Staffing Crisis in Natural Areas Management

These groups are urgently requesting the city to bolster its workforce responsible for maintaining more than 70 parks and natural reserves across the municipality. At a council meeting on February 25, Josephine Clarke, a volunteer with Friends of Cantonment Hill, revealed that these areas collectively span over 1,000 hectares yet are managed by just one permanent staff member on the ground.

"While there is another position available, the turnover is perpetual, usually due to better pay and conditions offered elsewhere," Clarke stated. "We have no issue with our existing wonderful staff. They do an amazing job with limited resources over many different environments, but there is a heavy reliance on external contractors who do not have the specialist knowledge or the vested interest to care about our bushland and who often come in and do work that creates damage."

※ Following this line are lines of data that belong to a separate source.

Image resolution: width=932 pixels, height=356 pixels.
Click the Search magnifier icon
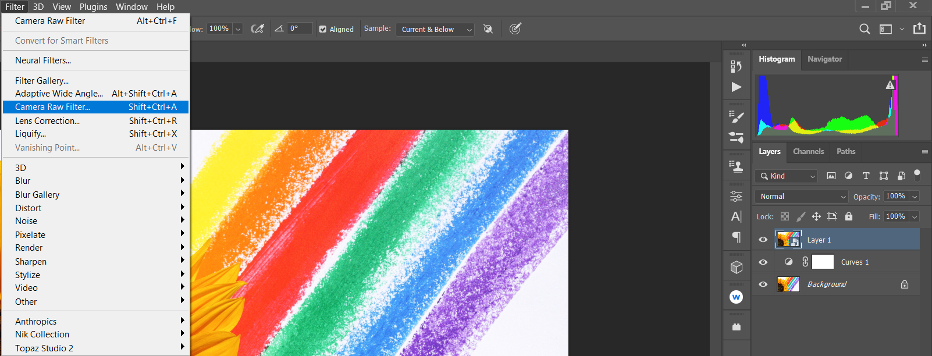[x=865, y=29]
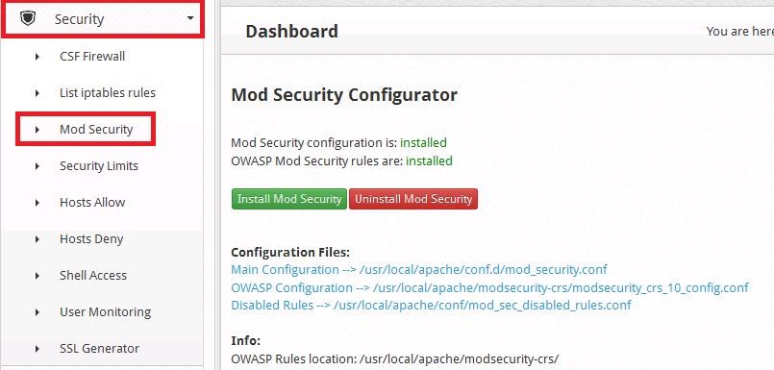The image size is (774, 370).
Task: Select Mod Security in sidebar
Action: point(96,129)
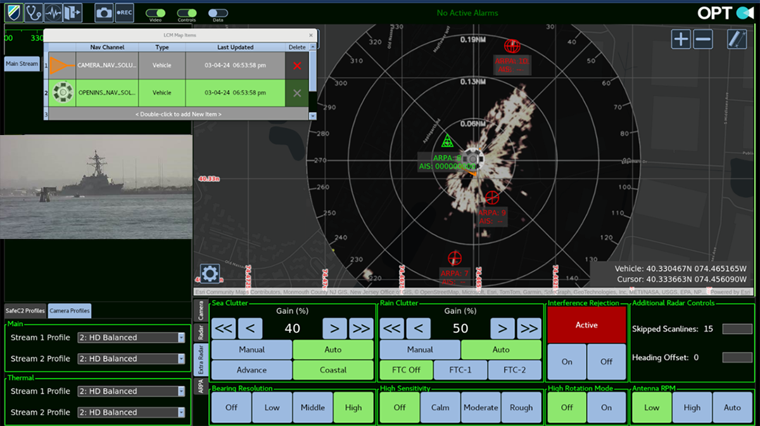Click the shield logo icon in toolbar
Screen dimensions: 760x426
coord(14,13)
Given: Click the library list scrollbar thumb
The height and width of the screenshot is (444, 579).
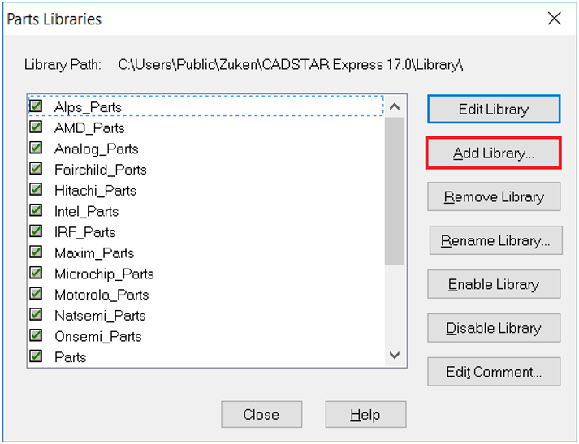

Volunteer Efforts and Growing Challenges

Clarke emphasized the city's significant benefit from volunteer labor in these natural zones. Last year alone, volunteers planted more than 13,000 plants, conducted weeding, collected rubbish, educated schoolchildren and community groups, lobbied for support, and applied for grants. However, she warned that these efforts are increasingly strained.

"We can only do this with support of natural areas staff, and our volunteer groups are ageing and we're dealing with the effects of climate change," Clarke explained. "Our natural areas deserve better." The groups are advocating for increased in-house natural areas staffing to ensure proper oversight, management, and conservation, which they argue are vital to Fremantle's distinctive character and aesthetic appeal.

City Response and Future Reviews

In response, City CEO Glen Dougall acknowledged that the municipality is continuously evaluating its resource allocation. "We are actually undertaking service reviews at the moment, which council will get to look at later on in the year," he said. Dougall questioned whether wages and conditions are universally better elsewhere, contributing to staff departures, but conceded recruitment difficulties.

"Sometimes it is hard to find people who are looking for work in a local government," he noted. "So we need to do better at promoting ourselves in that." Mayor Ben Lawver praised the Friends Of groups for their "tremendous" work, expressing gratitude for their contributions and those of other volunteer organizations across Fremantle.

The situation underscores a broader tension between volunteer-driven conservation efforts and municipal resource constraints, with climate change and an aging volunteer base adding urgency to the call for enhanced staffing solutions.